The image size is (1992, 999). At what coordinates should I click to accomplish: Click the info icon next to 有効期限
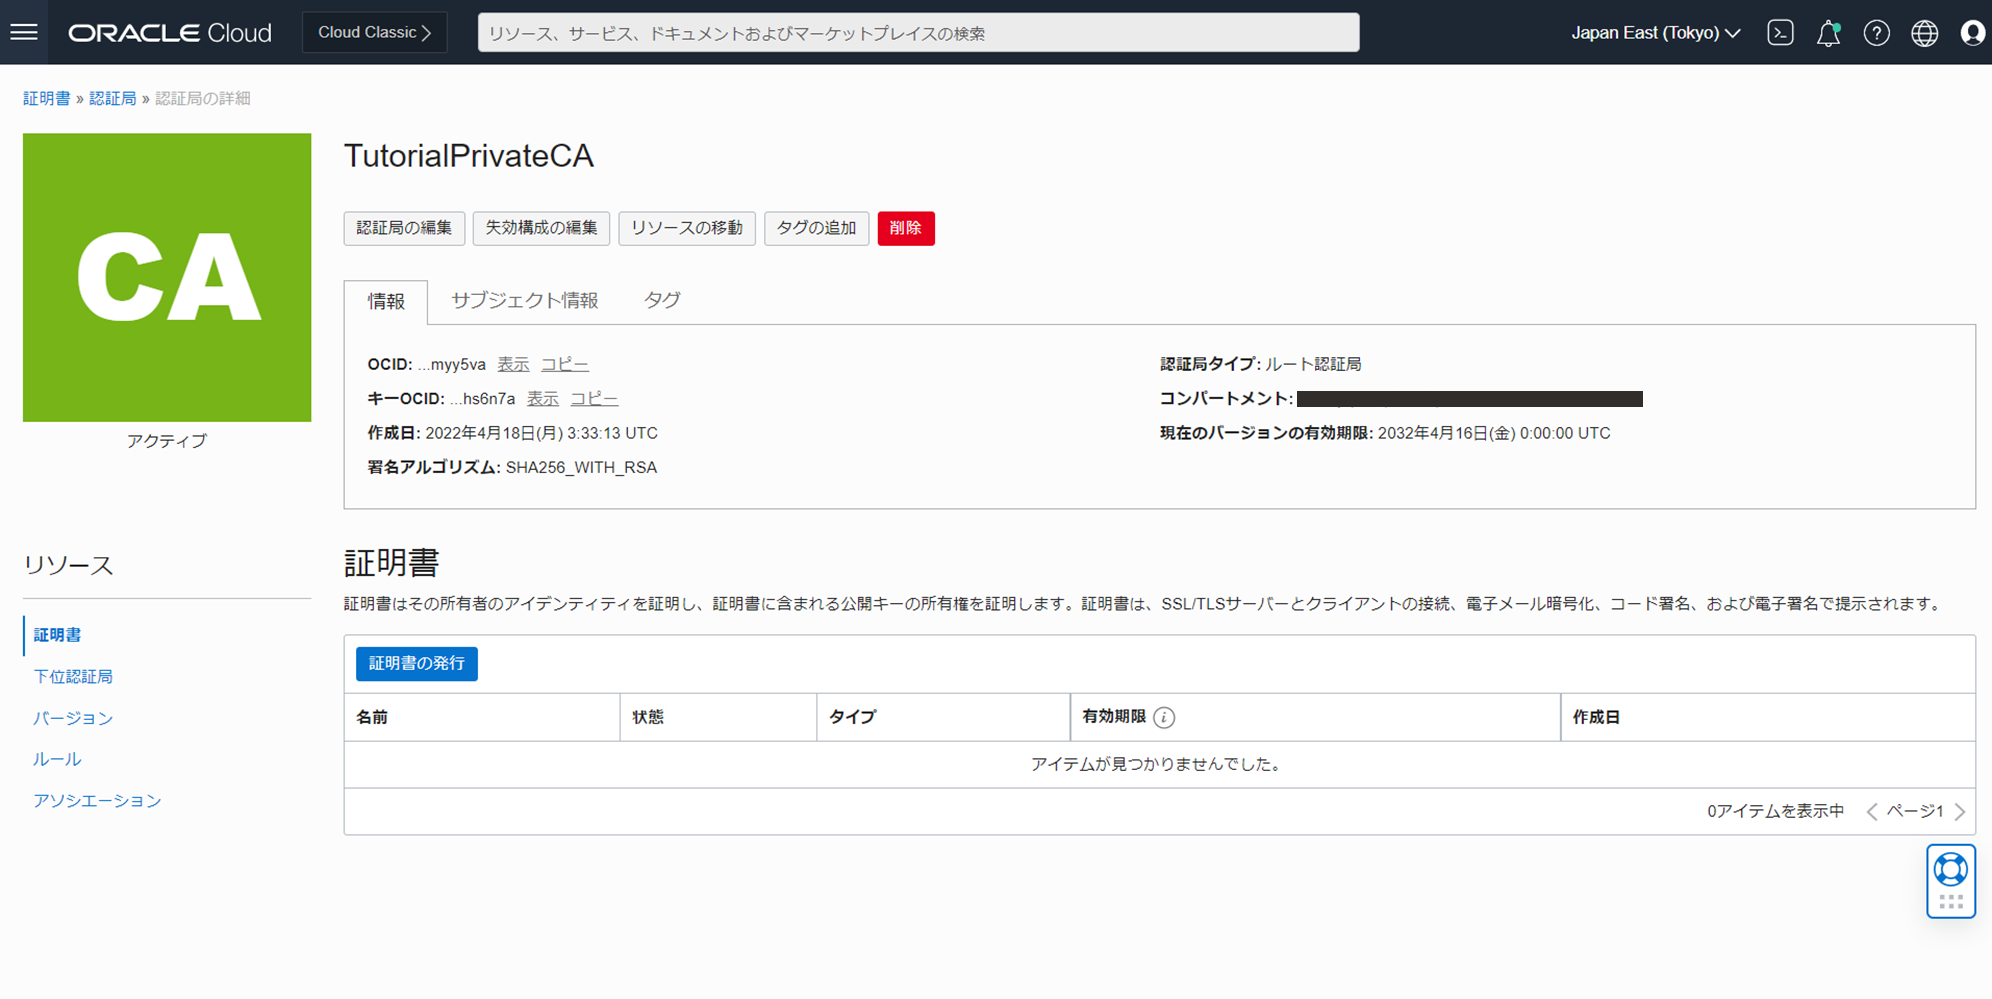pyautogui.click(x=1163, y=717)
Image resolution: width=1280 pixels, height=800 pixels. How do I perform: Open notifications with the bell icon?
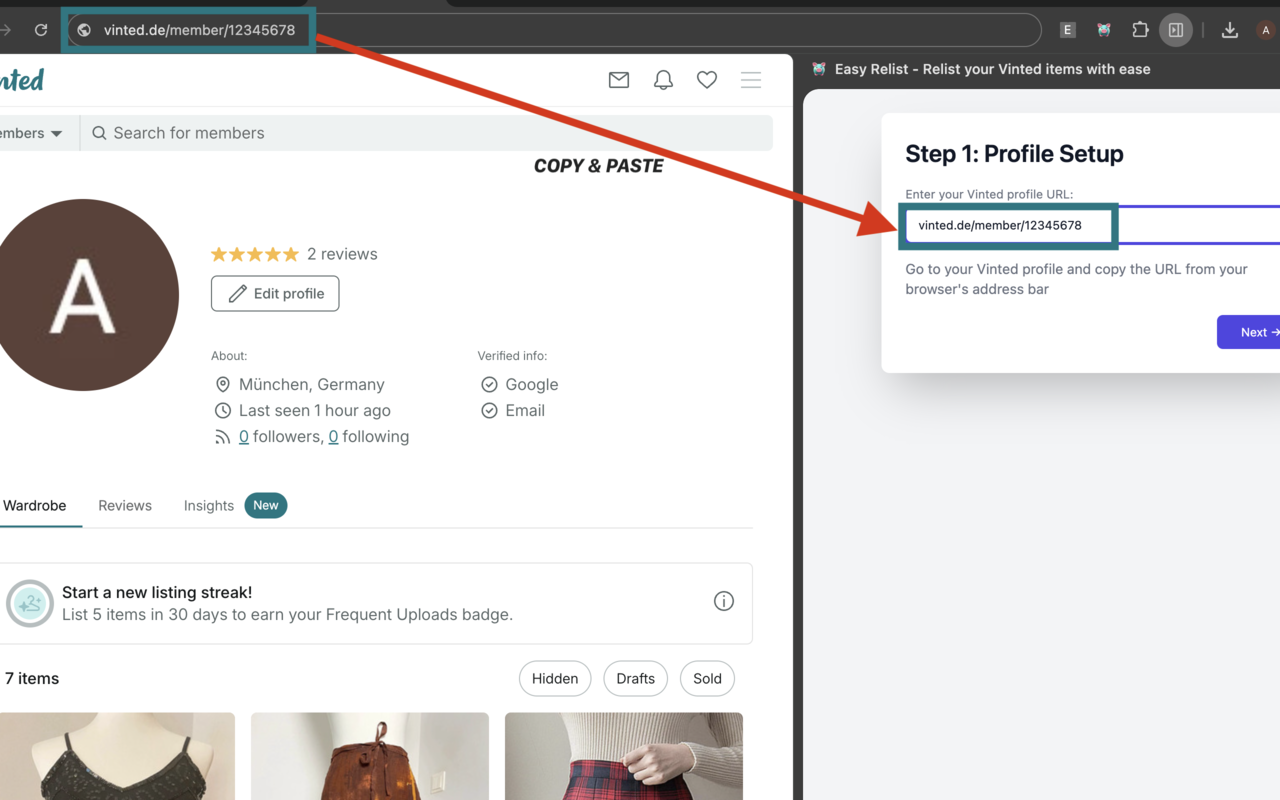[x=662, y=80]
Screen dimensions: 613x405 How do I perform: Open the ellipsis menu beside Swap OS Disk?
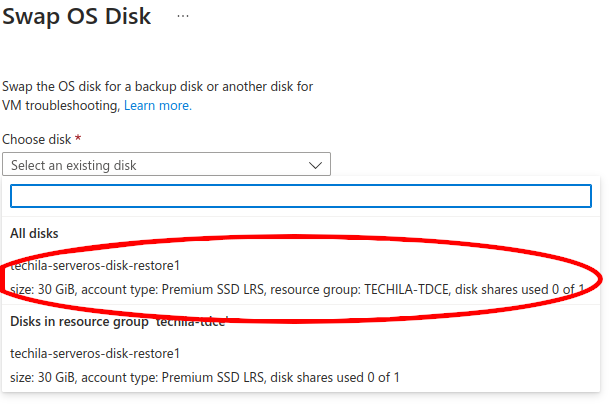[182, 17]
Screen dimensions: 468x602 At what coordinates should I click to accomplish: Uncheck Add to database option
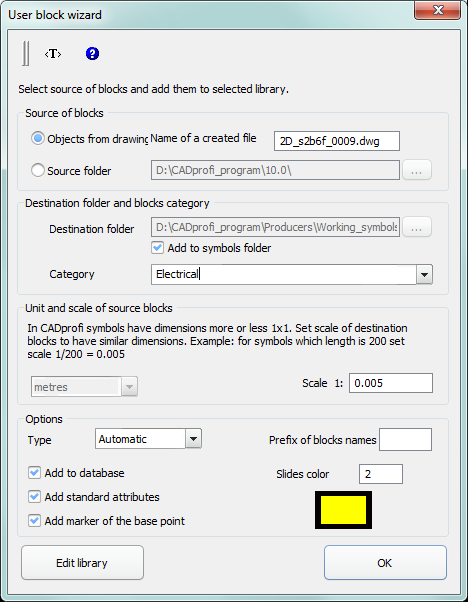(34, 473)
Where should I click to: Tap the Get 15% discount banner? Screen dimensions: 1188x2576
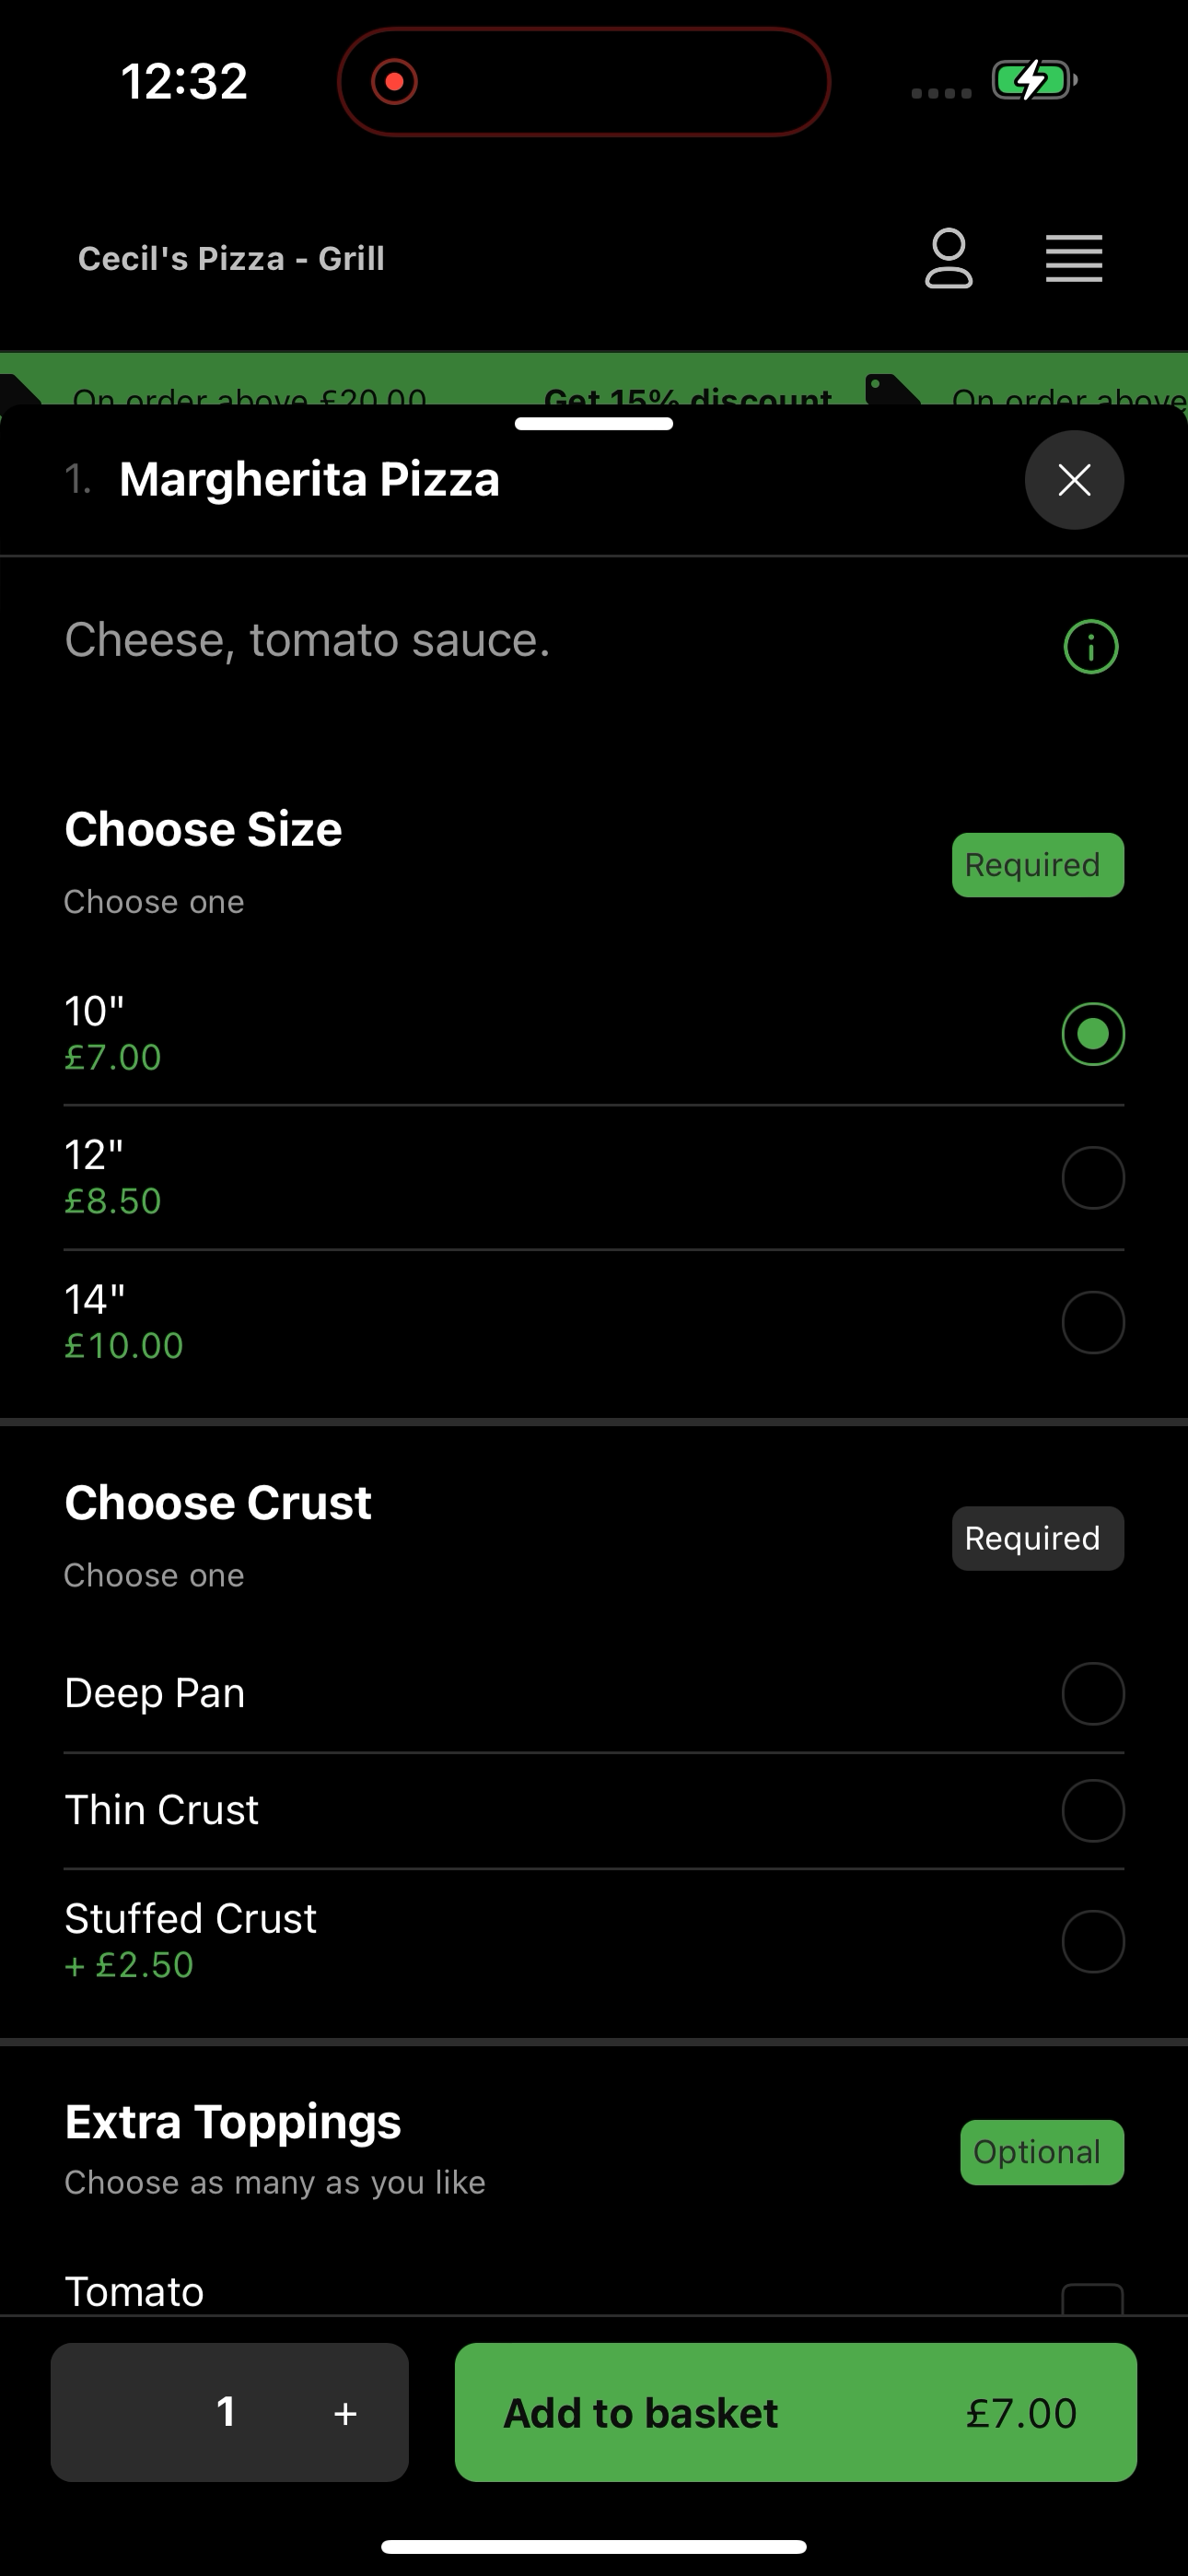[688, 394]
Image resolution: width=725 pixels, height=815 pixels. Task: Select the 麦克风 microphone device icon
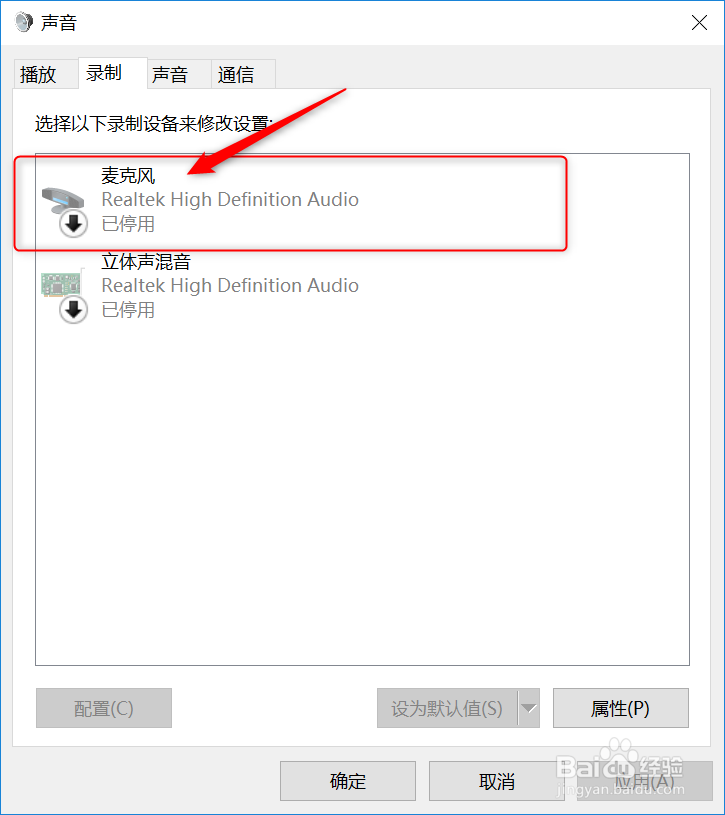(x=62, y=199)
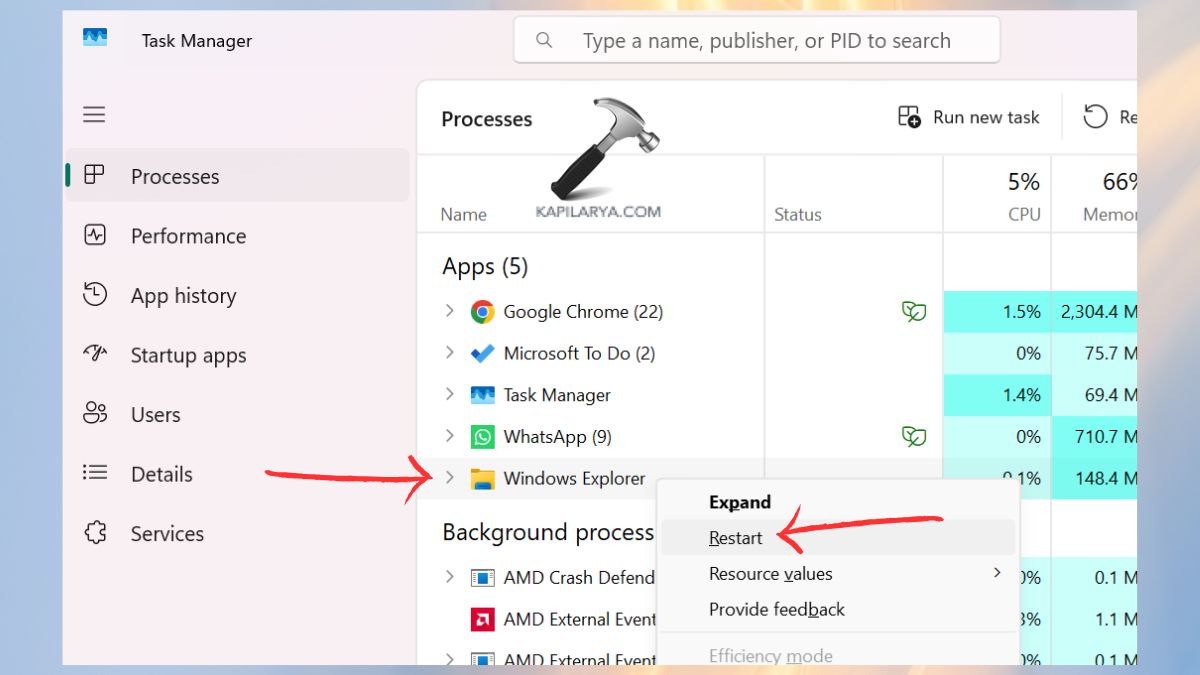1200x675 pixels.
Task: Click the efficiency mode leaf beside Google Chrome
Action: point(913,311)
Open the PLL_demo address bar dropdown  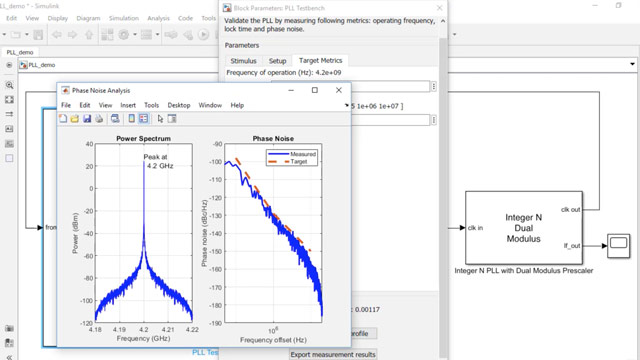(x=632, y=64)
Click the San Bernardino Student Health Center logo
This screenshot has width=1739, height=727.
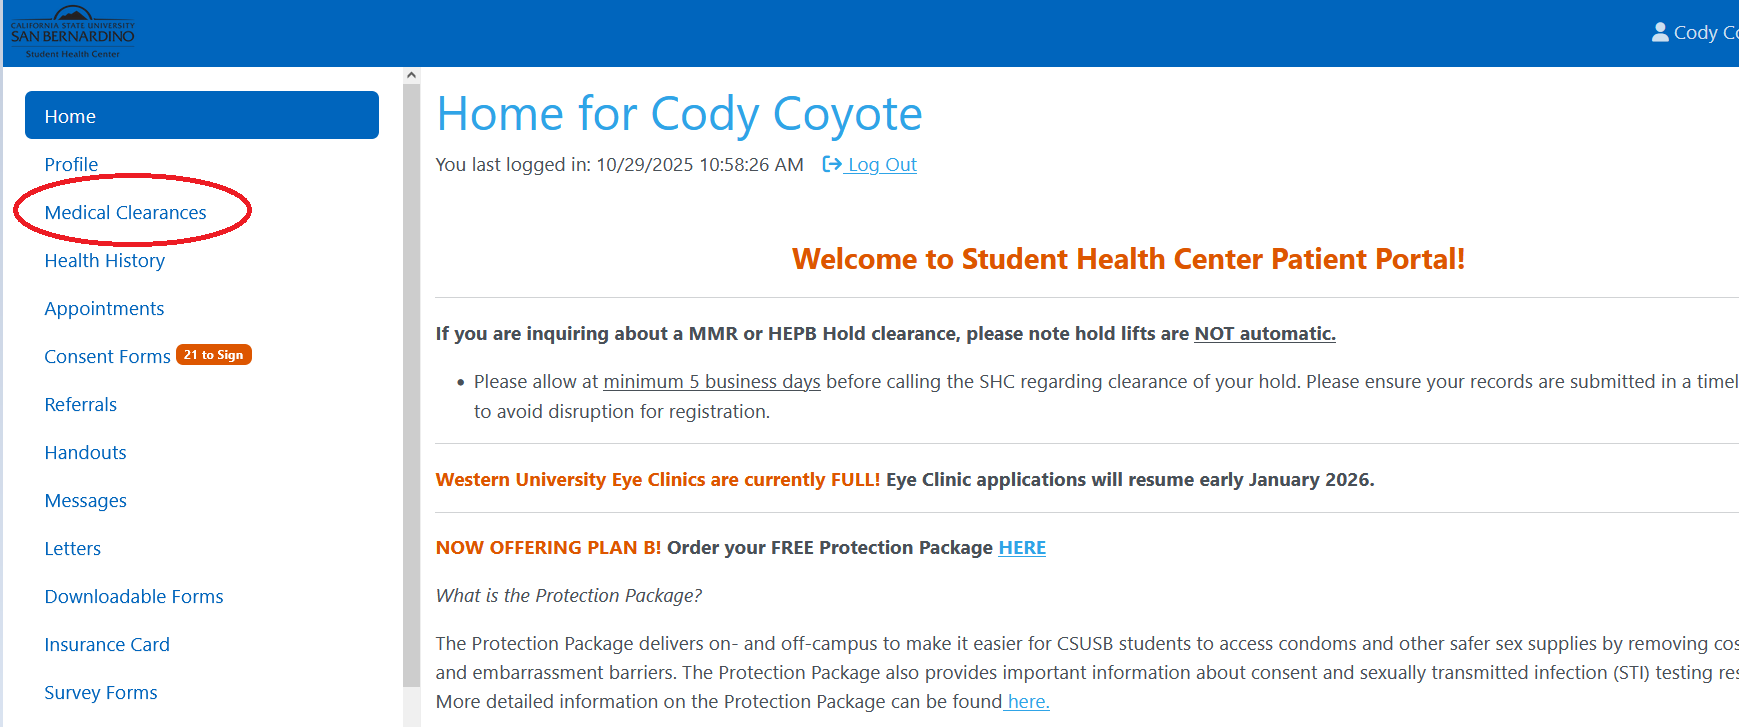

**WHAT IS EXPECTED**
Count the lines in the records above that contain the string "Task". Reply with the number only.

**SOLUTION TO THE PROBLEM**
2